Unconvinced by the court ruling against Raddad, French journalist Pierre-Emmanuel Vaugrenard decides to carry out his own investigations. He later published his findings in a book that became the main reference for the four screenwriters of “Omar Killed Me:” Zem, French screenwriters Olivier Lorelle and Olivier Gorce, and Algerian filmmaker Rachid Bouchareb.

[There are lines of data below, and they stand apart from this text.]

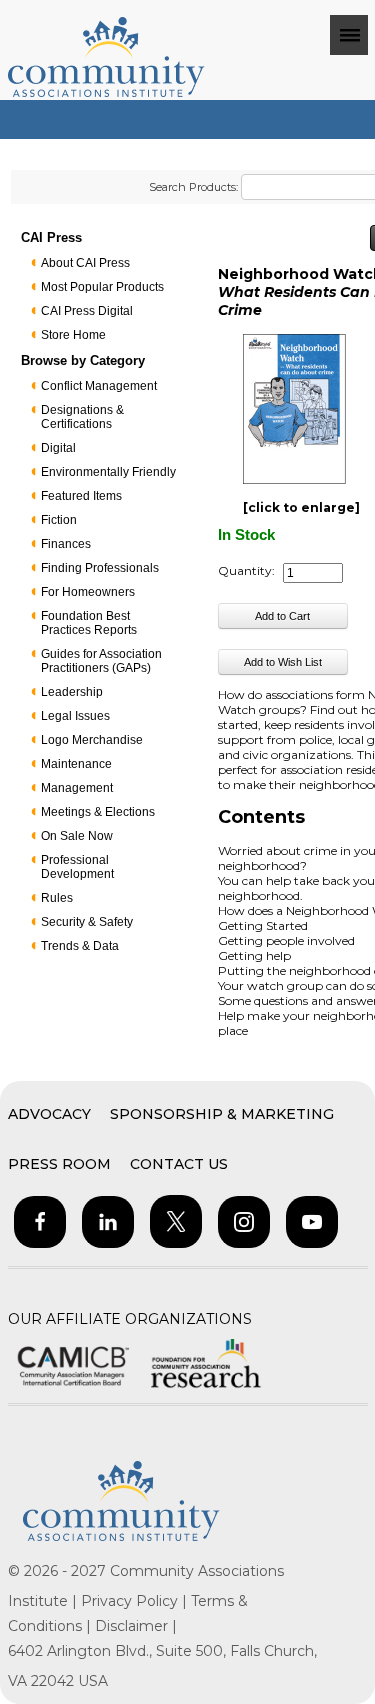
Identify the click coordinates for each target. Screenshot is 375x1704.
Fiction (59, 520)
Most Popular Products (102, 287)
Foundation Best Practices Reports (89, 623)
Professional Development (77, 867)
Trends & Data (80, 946)
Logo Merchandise (92, 740)
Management (77, 788)
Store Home (73, 335)
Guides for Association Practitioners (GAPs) (101, 661)
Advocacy (49, 1114)
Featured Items (81, 496)
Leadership (72, 692)
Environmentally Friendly (108, 472)
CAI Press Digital (87, 311)
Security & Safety (87, 922)
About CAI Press (85, 263)
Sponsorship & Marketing (222, 1114)
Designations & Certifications (82, 417)
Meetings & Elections (98, 812)
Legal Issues (75, 716)
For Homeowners (88, 592)
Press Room (59, 1164)
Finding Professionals (100, 568)
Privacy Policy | (136, 1601)
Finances (66, 544)
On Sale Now (77, 836)
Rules (57, 898)
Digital (58, 448)
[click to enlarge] (301, 507)
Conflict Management (99, 386)
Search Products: (193, 187)
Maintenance (76, 764)
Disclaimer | (136, 1626)
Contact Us (179, 1164)
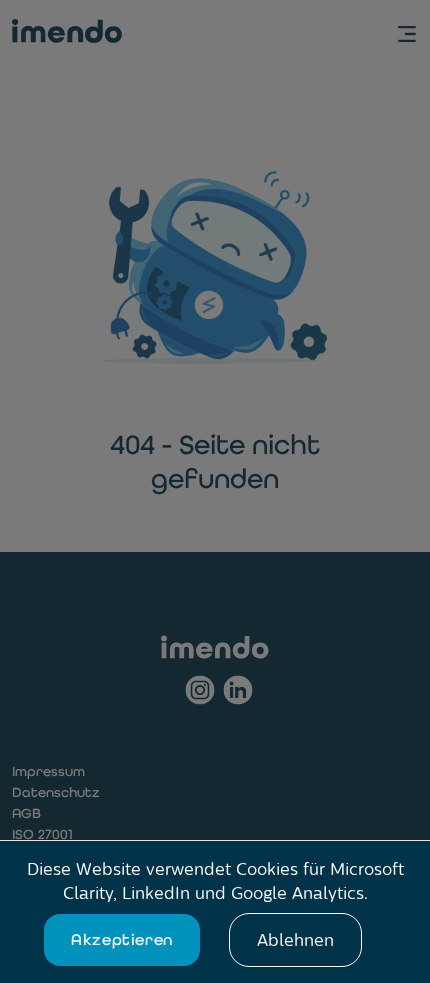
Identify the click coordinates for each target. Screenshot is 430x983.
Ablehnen (295, 940)
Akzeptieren (122, 939)
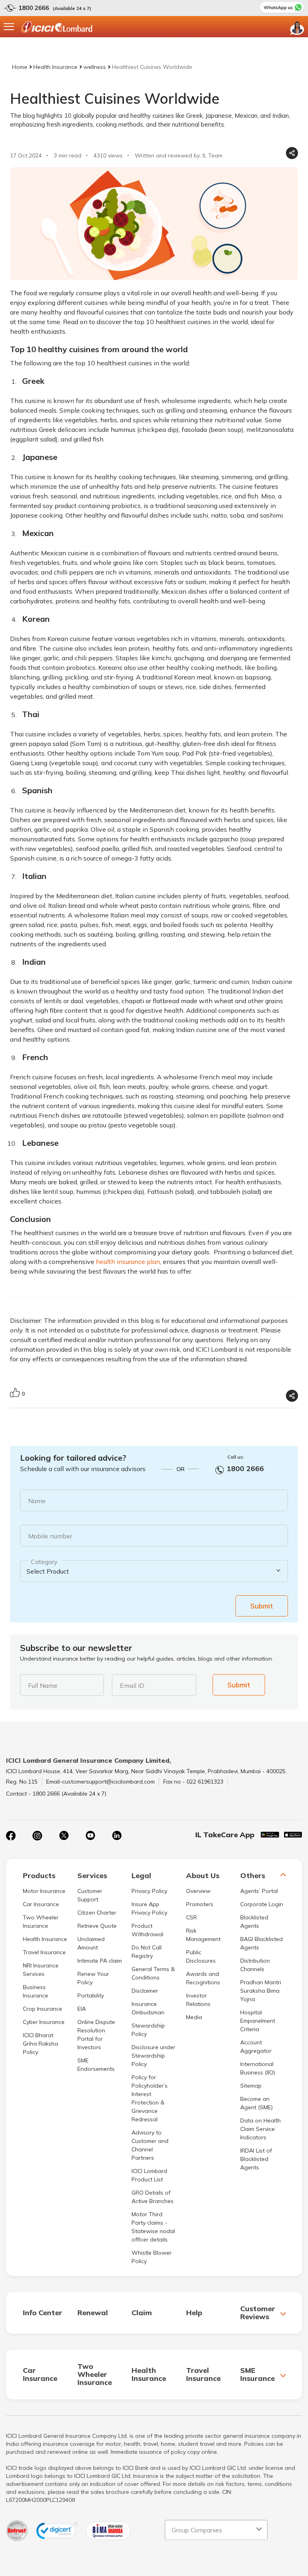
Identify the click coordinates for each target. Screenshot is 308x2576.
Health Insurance (55, 67)
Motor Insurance (44, 1891)
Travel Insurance (44, 1952)
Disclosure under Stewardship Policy (153, 2056)
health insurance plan (128, 1262)
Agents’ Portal (259, 1891)
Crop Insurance (42, 2008)
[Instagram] (37, 1835)
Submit (261, 1606)
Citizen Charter (96, 1912)
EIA (81, 2008)
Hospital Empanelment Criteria (257, 2021)
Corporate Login (261, 1904)
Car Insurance (41, 1904)
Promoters (199, 1904)
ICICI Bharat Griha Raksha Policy (40, 2044)
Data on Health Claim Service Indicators (260, 2129)
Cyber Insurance (44, 2022)
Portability (90, 1995)
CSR (191, 1917)
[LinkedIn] (117, 1835)
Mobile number (50, 1536)
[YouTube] (90, 1835)
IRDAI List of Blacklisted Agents (256, 2159)
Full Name (42, 1685)
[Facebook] (11, 1835)
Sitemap (250, 2085)
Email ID (132, 1685)
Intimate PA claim (99, 1960)
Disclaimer (145, 1990)
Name (37, 1501)
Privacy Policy (149, 1891)
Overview (198, 1891)
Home (19, 67)
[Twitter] (64, 1835)
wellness (94, 67)
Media (194, 2017)
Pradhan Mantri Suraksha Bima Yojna (260, 1991)
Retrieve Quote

Due to the nature of the story, the filmmakers used a non-traditional documentary style, specifying the time and names of the places where the events took place and presenting the narrative in a nonlinear way, moving back and forth through time.
From the first scene, we realize that the filmmakers want viewers to believe in Raddad’s innocence. The film opens with Raddad standing with his little son in the balcony and watching police cars racing through the street toward his building. Raddad does not try to escape. In fact, the viewers don’t realize that the police are coming for Raddad until they storm his flat and violently arrest him in front of his family.
With these two scenes, the film sheds doubt on the case against Raddad and creates sympathy with him, a tone that continues throughout the film.
Vaugrenard’s investigations are contrasted with scenes from the trial, headed by a judge who appears biased against Raddad and seeks to condemn him just because he is Arab.
By following Vaugrenard, the film seeks to expose racial discrimination in France. Vaugrenard has strong reasons to believe that the case was fabricated. Marchal supposedly used her blood to write the message on the wall, while the crime scene was dark when the crime was committed. So, how could she have written such a clear message while taking her last breath in the dark?
“Omar Killed Me” also deals with Raddad’s prison experience in an unconventional way. Western films usually highlight clashes and conflicts between Arab and Western prisoners and guards. But it is clear here that most of the characters, whether Arab or French, sympathize with Raddad.
Still, some scenes in the film could be counter-intuitive, like the ones showing Raddad hospitalized after falling ill. We see him imagining himself walking astray in the desert. This scene is strange when compared to the documentary style the filmmakers adopted, recounting the story from a witness’s perspective rather than the psyche of the protagonist. Here, it seems that the filmmakers wanted to elicit sympathy for Raddad by highlighting his psychological distress, and of course they chose the desert as a setting because Raddad is Arab. But the scene comes off as exaggerated, and harms the relationship the filmmakers try to develop between Raddad and the viewers.
Also, a number of scenes in the film seem copied from “The Messenger,” a French film screened at the Cannes Film Festival two years ago. We see Raddad attempting suicide by swallowing a razor blade while in prison, and later we see him kept naked in solitary confinement so as to prevent him from attempting suicide again. While reflecting his psychological distress, Raddad is shown sitting on the ground, shivering and watching a cockroach climbing the wall of the prison cell. These scenes distract the viewers, pressing the film into unnecessary comparisons with other films with different contexts and ideas.
It’s true that the film didn’t break new ground in the case, but its focus on the tragic side of Raddad’s story is a clear attempt to shed light on what European racism toward Arabs can lead to.
The life of Raddad was completely shattered, and all his energy was consumed in trying to defend himself against a crime he did not commit. In the last scene, a girl sitting next to Raddad on the bus asks him, “Are you Omar Raddad?” He responds, “No, I am not.” He lays his head on the window, and the viewer feels he has lost himself. He is no longer the same person. So who is it that’s been murdered?
Ramy Abdel Razik is a jury member of the short film competition at the Tangier Film Festival.